Supplied entries ::
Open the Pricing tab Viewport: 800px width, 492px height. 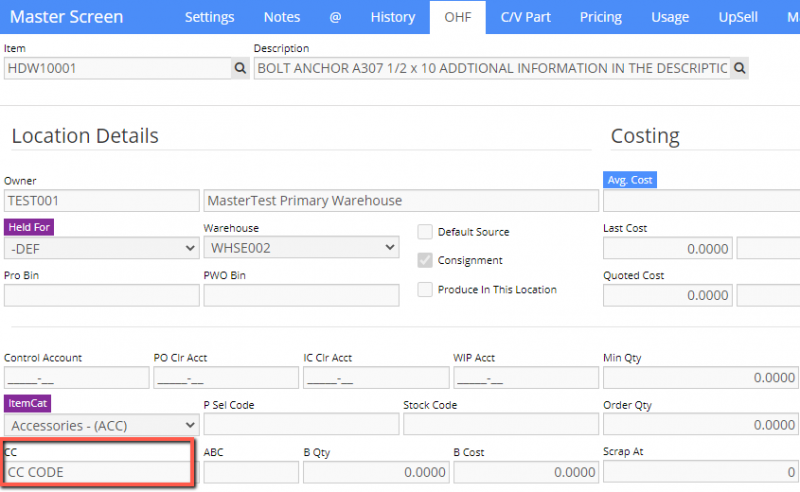point(600,17)
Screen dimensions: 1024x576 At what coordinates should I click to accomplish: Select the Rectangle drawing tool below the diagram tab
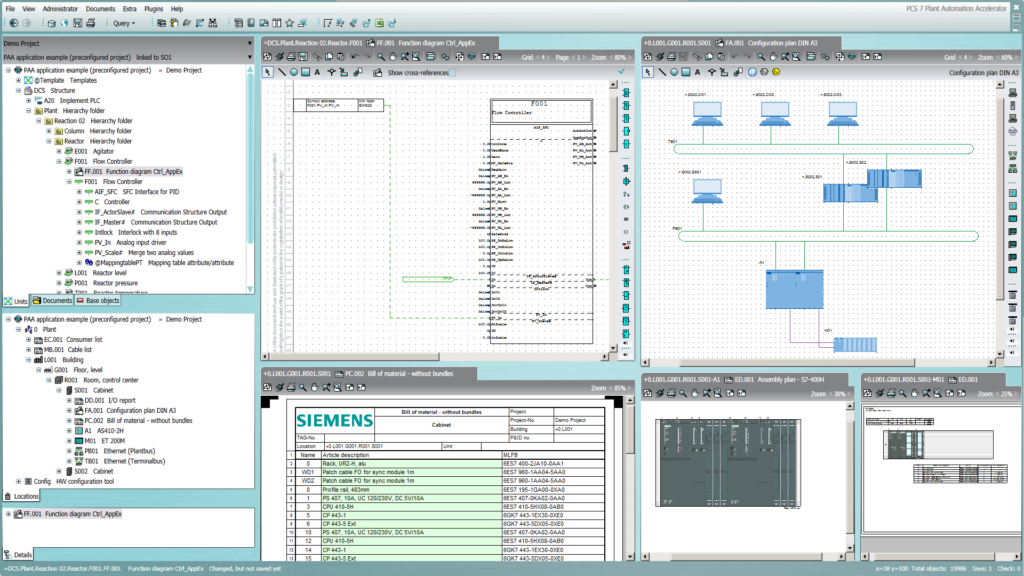(x=304, y=72)
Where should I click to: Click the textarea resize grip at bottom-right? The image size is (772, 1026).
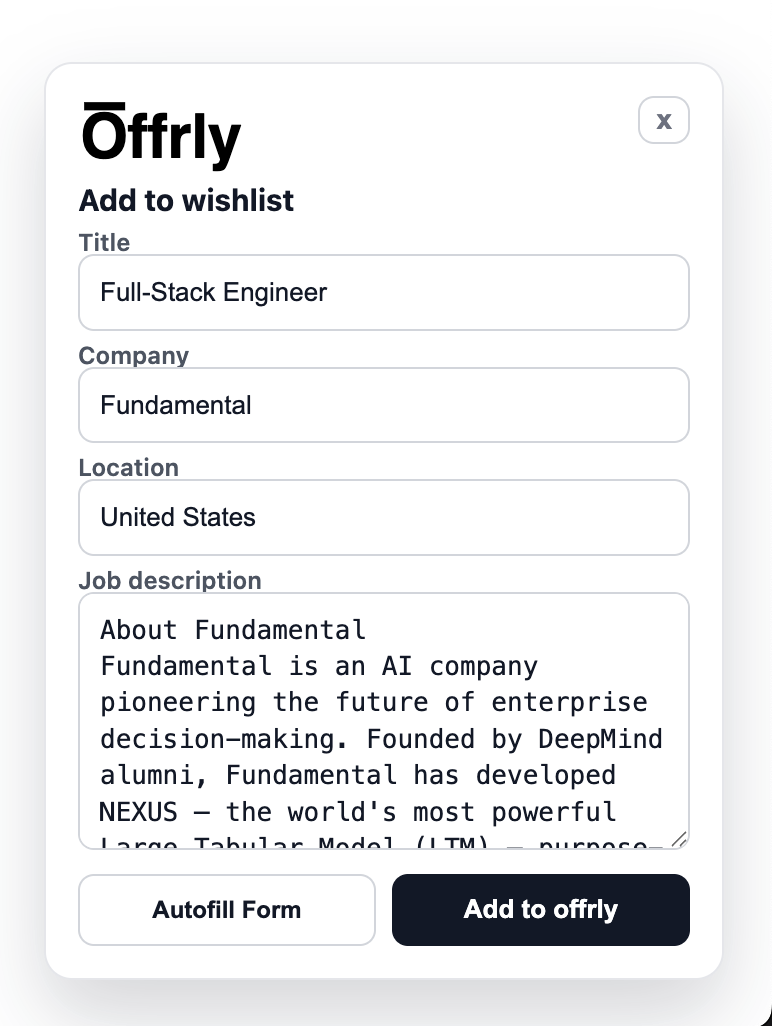click(681, 840)
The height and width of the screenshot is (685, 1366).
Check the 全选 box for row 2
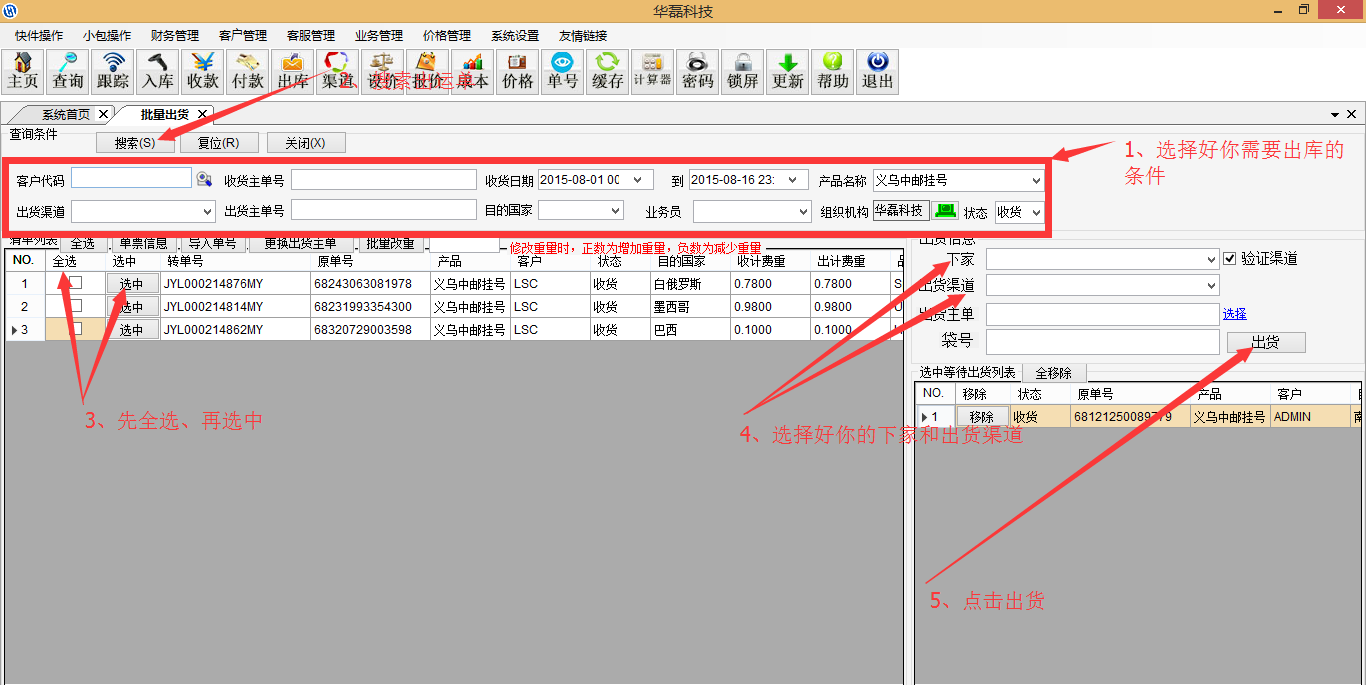coord(75,306)
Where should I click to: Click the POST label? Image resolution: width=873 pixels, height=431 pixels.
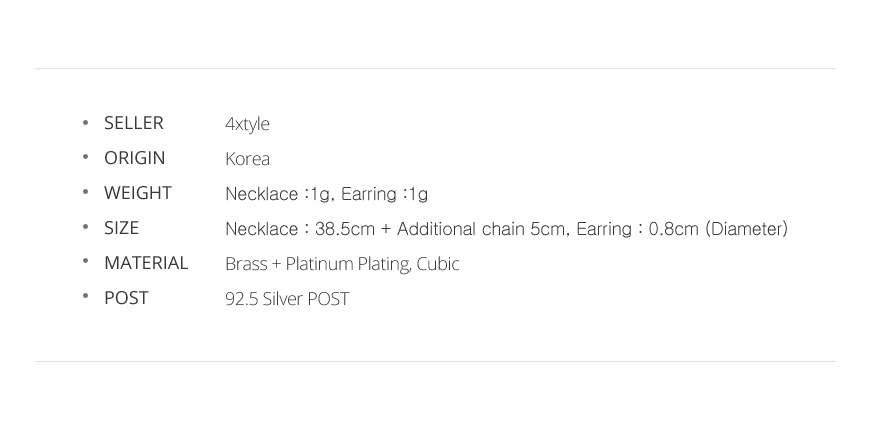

Task to complete :: Starting with the line that contains "The height and" and ending with the last line of the data above, transcribe exactly those lines and no others, without pictures.

Task answer ::
The height and width of the screenshot is (685, 1366).
Check the 全选 box for row 2
coord(75,306)
Where should I click to: Click the POST label? Image resolution: width=873 pixels, height=431 pixels.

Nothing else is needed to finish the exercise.